_PROBLEM DESCRIPTION_. Continue the meta-analysis passage on checking publication bias with funnel plots, picking up after its final sentence.

In order to check for publication bias, funnel plots were inspected (Figs. 2, 3, 4, 5, 6, 7, and 8). On the one side, leg press performance was untypically low in the study by Winters-Stone et al. (2016) [38]. On the other side, the respective results were untypically high and unsteady in the trial by Galvao et al. (2006) [27] (Fig. 3). This difference might be due to different exercises and assessment methodologies used in these studies. In the study of Winters-Stone et al. (2016), RE for the lower body was performed with bodyweight and weighted vests [38]. From the sensorimotor perspective, this kind of RE has its advantages over machine-based RE. However, it might be limited regarding the development of sheer leg strength, especially when the participants are elderly PCaPs receiving cancer treatment and when strength outcome is measured with a standard 1RM test on the leg press. Galvao et al. (2006) [27], on the other hand, who reported very high outcomes, did not only assess 1RM but also measured muscle endurance. Their participants performed the maximal number of repetitions at 70% of their 1RM and, in contrast to the participants of the other studies, might therefore have had a learning effect when performing at complete exhaustion, which might be a decisive factor for 1RM performance [81]. The seeming deviation of these studies might thus be rather due to study heterogeneity, which was accounted for in the meta-analysis, and not due to publication bias.

_DATA PROVIDED_.
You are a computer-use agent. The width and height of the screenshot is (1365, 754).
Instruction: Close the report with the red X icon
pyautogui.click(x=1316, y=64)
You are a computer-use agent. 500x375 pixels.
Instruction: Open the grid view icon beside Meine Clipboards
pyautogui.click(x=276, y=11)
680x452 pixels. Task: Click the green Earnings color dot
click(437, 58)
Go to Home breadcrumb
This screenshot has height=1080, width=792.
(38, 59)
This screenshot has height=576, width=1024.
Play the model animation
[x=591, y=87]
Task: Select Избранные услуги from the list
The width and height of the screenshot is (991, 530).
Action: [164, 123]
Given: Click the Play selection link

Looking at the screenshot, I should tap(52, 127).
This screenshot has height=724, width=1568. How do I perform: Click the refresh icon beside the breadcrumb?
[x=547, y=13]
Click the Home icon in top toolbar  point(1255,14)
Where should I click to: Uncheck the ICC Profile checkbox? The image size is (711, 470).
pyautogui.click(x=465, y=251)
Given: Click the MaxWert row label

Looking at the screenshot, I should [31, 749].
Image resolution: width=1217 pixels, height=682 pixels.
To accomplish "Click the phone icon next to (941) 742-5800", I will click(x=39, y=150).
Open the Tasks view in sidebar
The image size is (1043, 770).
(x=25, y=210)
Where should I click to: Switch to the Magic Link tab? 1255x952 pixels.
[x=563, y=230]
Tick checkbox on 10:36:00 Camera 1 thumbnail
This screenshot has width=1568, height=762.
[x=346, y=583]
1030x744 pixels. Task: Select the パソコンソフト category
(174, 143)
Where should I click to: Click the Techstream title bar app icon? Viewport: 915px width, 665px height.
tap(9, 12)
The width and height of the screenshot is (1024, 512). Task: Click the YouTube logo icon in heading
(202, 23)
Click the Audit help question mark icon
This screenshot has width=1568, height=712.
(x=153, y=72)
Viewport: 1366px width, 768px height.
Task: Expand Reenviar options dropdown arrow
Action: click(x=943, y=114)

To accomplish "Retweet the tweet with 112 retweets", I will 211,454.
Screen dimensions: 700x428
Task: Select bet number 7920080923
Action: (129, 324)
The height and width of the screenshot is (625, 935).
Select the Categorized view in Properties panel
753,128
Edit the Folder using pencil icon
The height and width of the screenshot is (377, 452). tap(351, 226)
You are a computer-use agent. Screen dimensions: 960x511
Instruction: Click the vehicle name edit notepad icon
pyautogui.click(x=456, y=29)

_REPLY_.
A prevalent shortcoming in all of the included studies was the lack of blinding of the participants. This notion can be explained by the nature of randomized controlled exercise intervention studies, where blinding is not feasible.

Conclusion

In the present meta-analysis, we were able to confirm that RE is a potent approach in counteracting increase of body fat as well as loss of muscle mass, muscle strength, and physical performance in patients suffering from prostate cancer. RE should be an important part in multidisciplinary and interdisciplinary cancer rehabilitation of this patient group as it seems to have notable potential to reduce not only treatment-related side effects but also detrimental psychosocial health issues [9, 18]. Many PCaPs are undergoing long-term ADT [82], while substantial ADT side effects are already measurable after 3 months of treatment [83]. Therefore, implementation of RE as an early countermeasure as well as within a long-term rehabilitation process of PCa is essential in optimal supportive care of PCaPs. Nevertheless, further and larger studies examining different protocols of RE and their effectiveness at different treatment and disease stages should be key components of future research in this field.